I'd like to give a big thanks to BikiniQuest, who kicked my ass in a good way in the comments section of my last post. I found her brand of tough love shocking at first, and then incredibly flattering. After all, I haven't even absent for a week! But, it was a big eye-opener in that I hadn't really been cognizant of the fact that I'd become less and less emotionally involved with the writing in this blog. Yes, I suppose that's true, and I think the reason is because my experience with eating and food and losing weight IS so emotional, and things had become so hard to even think about starting that maybe I just thought I needed to back off of the self-therapy sessions for a while. Or something.
But the reality is, that is who I am and that is what makes my experience and this blog with they are, too. So, from now on I pledge consistent posting and complete honesty. I want you to be in on what I am going through, good and bad. It wasn't my intention to shut you out. That would defeat the purpose of a public blog, now, wouldn't it?
By now maybe you are wondering what's been going on with me this past week. It's been interesting! I've actually had a pretty successful week overall, and figured out some stuff. One thing is that our budget is really tight and we were spending way too much money on food -- lots of take-out, and just eating too much in general (both me and my partner). So this week we have been trying to eat what we have in the house as much as possible, and to leave things for leftovers, which means that in general at least I've been eating less (I'm not sure how C. feels about how he's been eating). Another thing is that I've been avoiding eating at all after dinner. No snacks. This has been easier because of the financial shoring up, too. I'm not buying a lot of extras like I used to. I haven't missed it, really... if it's not in the cupboard (or fridge, or freezer), then it's not really a struggle. Genius.
Finally, I've just been less obsessed with food in general. This could be temporary, I don't know. But I am holding onto it for now. It feels nice to not having ideas of what I want to eat always gnawing at my craw.

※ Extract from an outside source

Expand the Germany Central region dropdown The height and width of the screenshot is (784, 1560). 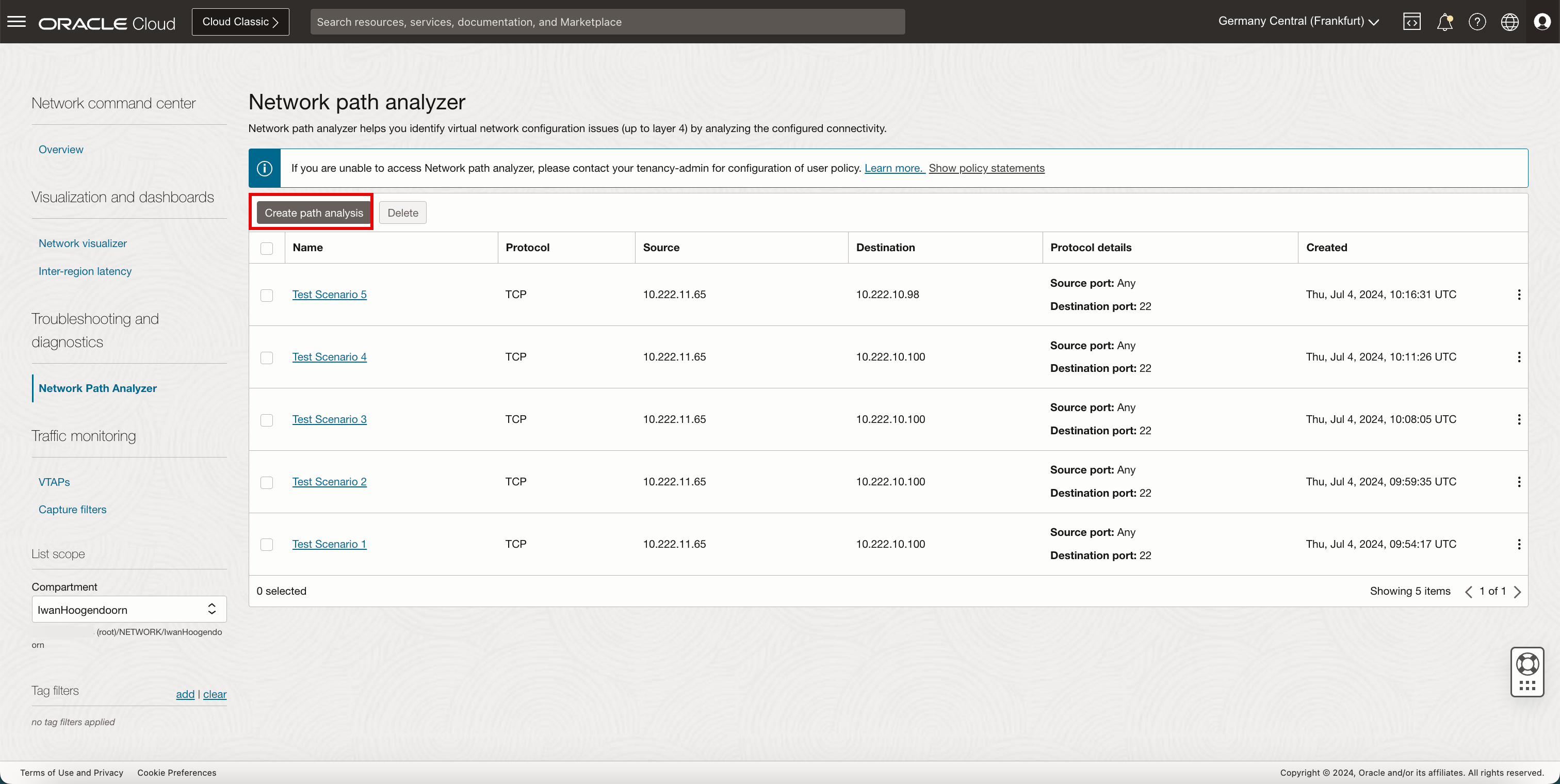pyautogui.click(x=1298, y=21)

As a result I have found myself with rather little effort back down on the scale, at least slightly below where I was when I started this back up at the beginning of March. That's good news. This month was a major struggle, but I kept at it. I didn't let myself stay down for long, even when it felt impossible to ever get back on track again.
Sometimes, honestly, I just felt like giving up on this blog because it seemed so stupid to keep reporting how I fell off yet again or got back on yet again. Like BikiniQuest intimated, though, it is the experience that is important, all the ups and downs, not, as she puts it, "the drinks at the end of the race". A beer does sound good about now, though! :)

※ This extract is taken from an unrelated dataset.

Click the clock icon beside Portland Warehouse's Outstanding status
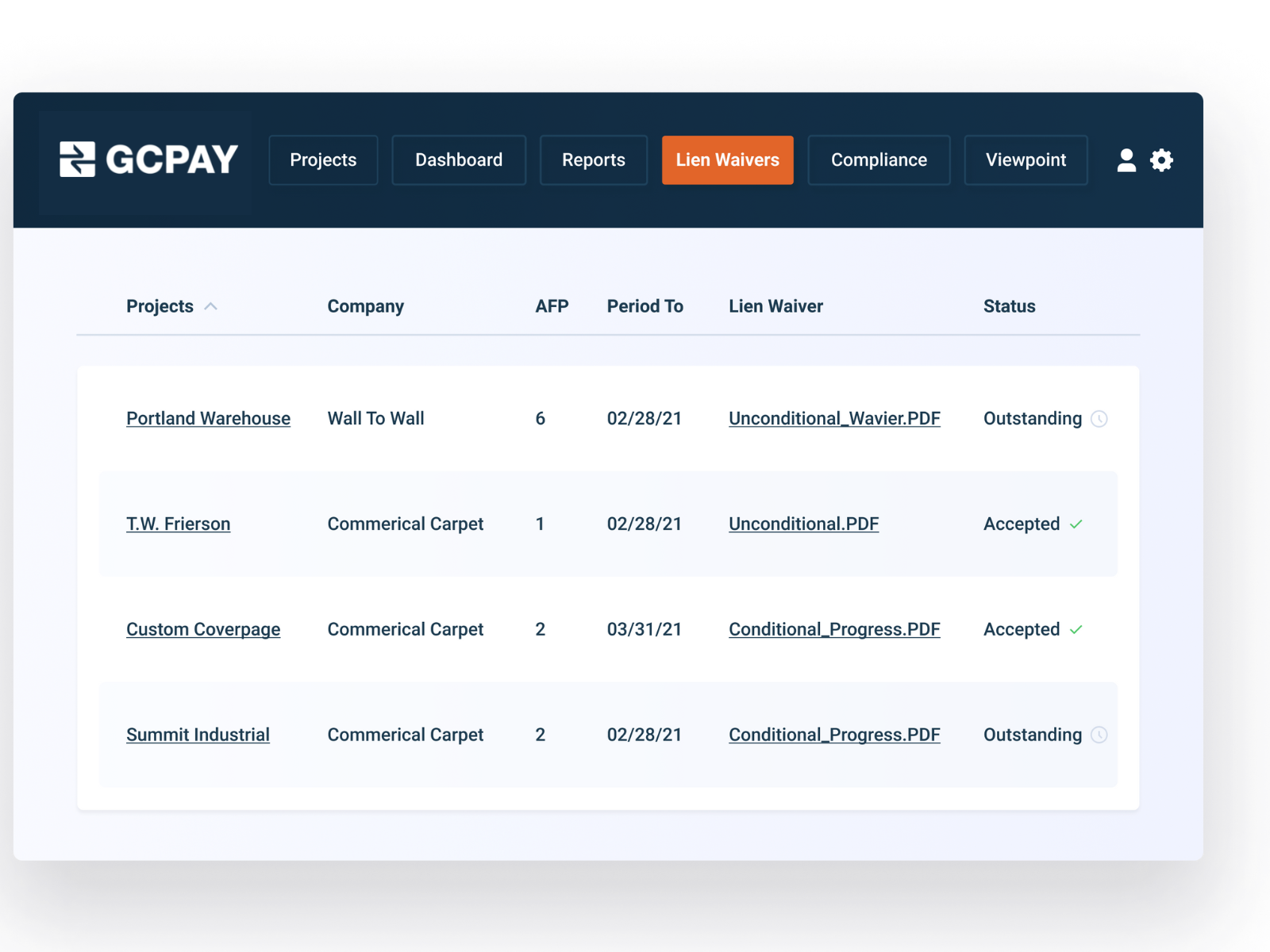The height and width of the screenshot is (952, 1270). coord(1099,419)
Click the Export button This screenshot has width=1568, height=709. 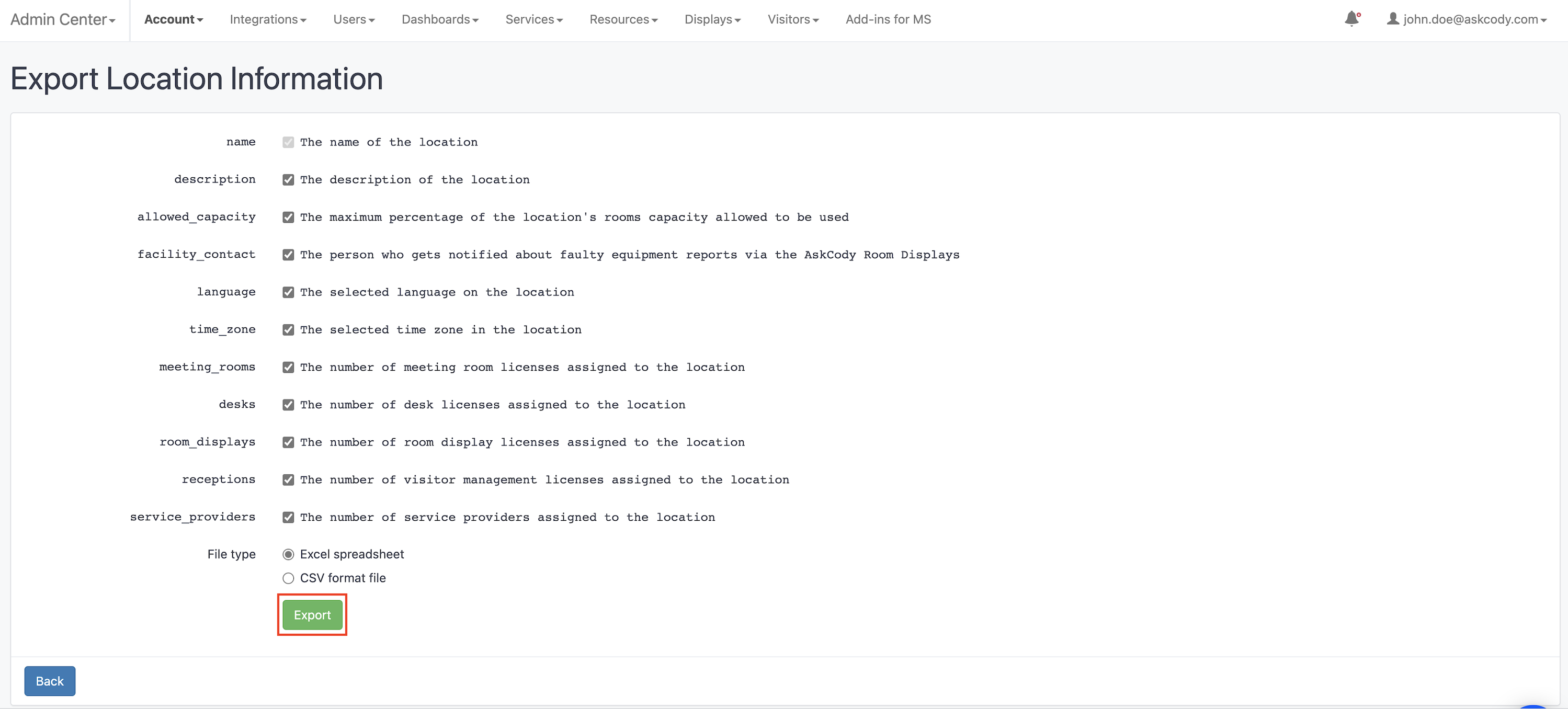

To give you an idea about where my mind has been lately, here is a relevant excerpt of an entry in my LiveJournal from a couple days ago:
"Lately I haven't been snacking after dinner, and it seems to really make a difference. I wasn't losing weight at all there for a while, and now I seem to be starting to again, which is nice. I'm not making a HUGE effort, but I definitely want to lose the weight I gained back recently, so like 20-25 pounds... I don't like judging other people when it comes to someone saying, "Oh, I need to lose weight, my clothes are getting tight," but then when I see what they look like and that they may as well be a runway model, it really bugs me. The reason I bring this up is that I was browsing some crafty/arty blogs, and came across one that was really interesting and attractive overall. The blogger was saying things like this. It just really rankled me even though I don't have the right to be her body police, or anyone else's... I don't know. Even worse (or maybe because of?) is that she is designs and makes clothes. Why do people have to be like that, doesn't she know how fortunate she is? (OK, I know that last statement is very problematic on my part... lucky to be thin? Ugh. Not really. Lucky, maybe, to have easy access to just about whatever clothes she'd like to wear, lucky to not be as likely to be discriminated against because of her size, lucky to be afforded the luxuries that anyone of a "normal" size gets afforded.)"

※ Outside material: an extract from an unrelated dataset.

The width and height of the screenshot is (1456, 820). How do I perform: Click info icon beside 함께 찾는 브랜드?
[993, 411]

I have definitely been much more aware of my body as a thing this month, so desperately trying to shape it to my will, to make it get down on its knees and beg mercy. When I am out amongst people I am especially conscious of my size and of who I am, who I want to be, and maybe most importantly, who I don't want to be. I wonder if the people who are with me feel embarrassed. I wonder if the people passing by on the street snicker at me, or are disgusted. Despite these thoughts, or maybe because of them, I always try to carry myself with dignity and pride.